La Croix. Marianne Meunier. 02/06/2016 

Le Bundestag devrait adopter, ce jeudi 2 juin, une résolution qualifiant de « génocide » le massacre de près de 1,5 million d’Arméniens par l’empire ottoman au début du XXe siècle et reconnaître les responsabilités allemandes. Une première outre-Rhin.

Le Bundestag doit être, jeudi 2 juin, le théâtre d’un vote dont les conséquences risquent fort de dépasser les frontières allemandes. Ses 630 élus sont appelés à se prononcer sur une résolution reconnaissant le génocide arménien, une première outre-Rhin. Jamais un texte officiel n’y a encore qualifié de « génocide » les massacres perpétrés par les Turcs ottomans, qui ont fait 1,5 million de morts parmi les Arméniens entre 1915 et 1917.

Le projet de résolution, intitulé « Souvenir et commémoration du génocide des Arméniens et d’autres minorités chrétiennes il y a 101 ans », a toutes les chances d’être adopté.

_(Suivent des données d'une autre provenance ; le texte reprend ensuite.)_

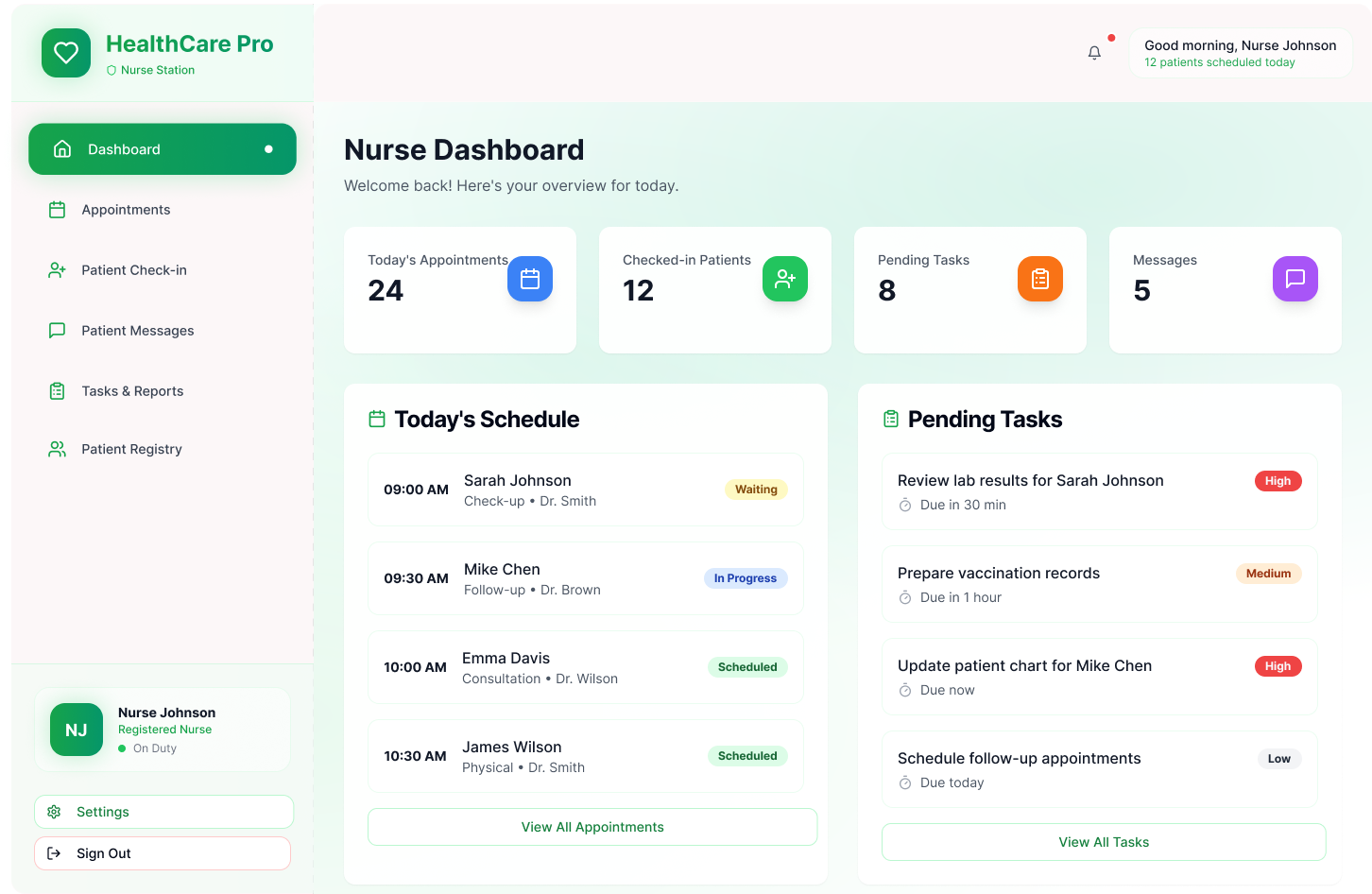
Task: Click the notification bell icon
Action: 1094,53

Ce sont les groupes parlementaires qui forment la majorité – les chrétiens-démocrates de la CDU, le parti d’Angela Merkel, et les sociaux-démocrates du SPD –, ainsi que les Verts, qui l’ont proposé.
Concernant aussi les Syriaques et les Chaldéens, le texte « déplore les actes commis par le gouvernement Jeunes Turcs (le parti nationaliste au pouvoir dans l’empire ottoman à l’époque, NDLR) de l’époque, qui ont conduit à l’extermination quasi-totale des Arméniens ».

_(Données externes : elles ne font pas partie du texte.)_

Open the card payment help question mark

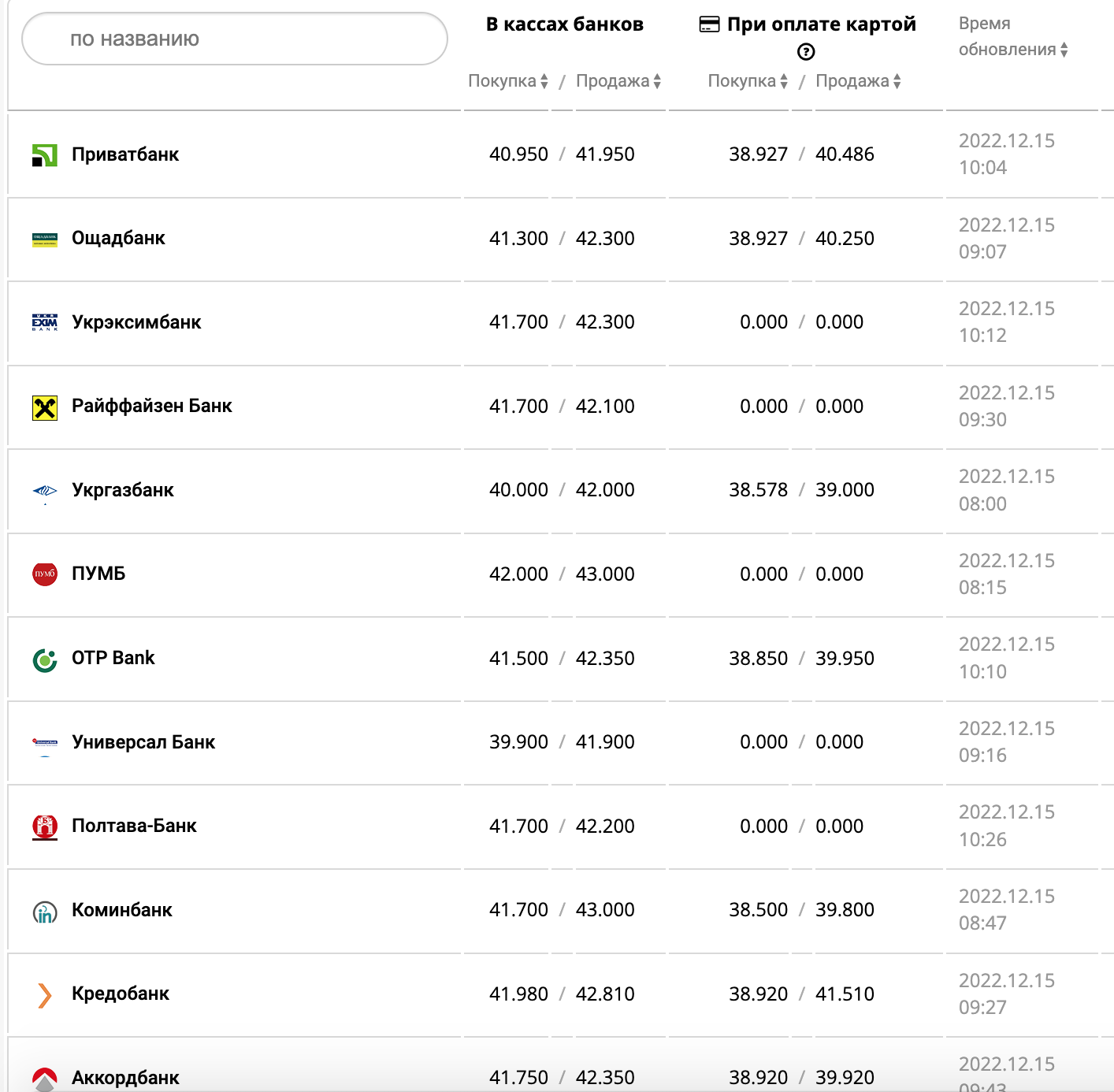[x=806, y=52]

Responsabilités allemandes
La qualification de « génocide » n’est pas l’unique nouveauté. La même résolution reconnaît la responsabilité de l’Allemagne de l’époque, alors principale alliée de l’empire ottoman, dans les massacres. Dans leur proposition de texte, les élus regrettent « le rôle déplorable du Reich allemand qui, en tant que principal allié militaire de l’empire ottoman (…), n’a rien entrepris pour stopper ce crime contre l’humanité ».
Le Bundestag fait écho au président allemand, Joachim Gauck. En avril 2015, cet ancien pasteur originaire de l’ex RDA avait employé le mot « génocide » lors d’une commémoration religieuse du centenaire du massacre des Arméniens à Berlin. Il avait évoqué « une coresponsabilité, et même, potentiellement, une complicité » de l’Allemagne à l’époque et appelé ses compatriotes à faire un « travail de mémoire ».

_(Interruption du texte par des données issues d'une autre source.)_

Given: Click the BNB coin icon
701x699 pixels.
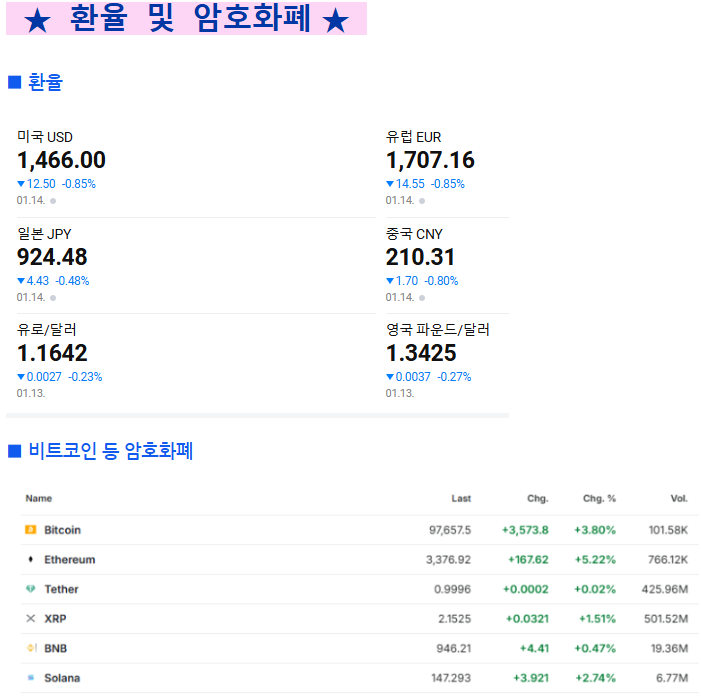Looking at the screenshot, I should click(30, 648).
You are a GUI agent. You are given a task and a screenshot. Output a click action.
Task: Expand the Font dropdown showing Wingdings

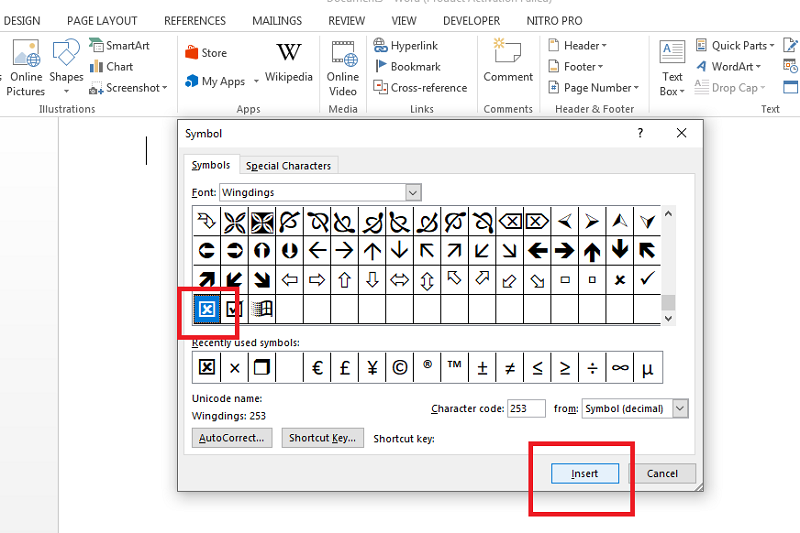click(x=413, y=193)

« Il faut laisser l’histoire aux historiens », pour Ankara
Dès avant le vote, le texte a entraîné des réactions en Turquie, qui nie tout génocide et affirme que les victimes ont péri dans le cadre d’une guerre civile doublée d’une famine. « C’est un vote absurde, il faut laisser l’histoire aux historiens », a affirmé le premier ministre turc, Binali Yildirim, à Ankara.
Et d’ajouter : « Il ne se passera rien, ce texte n’a aucune valeur pour nous, il sera nul et non avenu. » Une réponse aux voix inquiètes qui craignent de voir la Turquie cesser d’appliquer l’accord sur les migrants signé avec l’Union européenne (UE) en mars dernier.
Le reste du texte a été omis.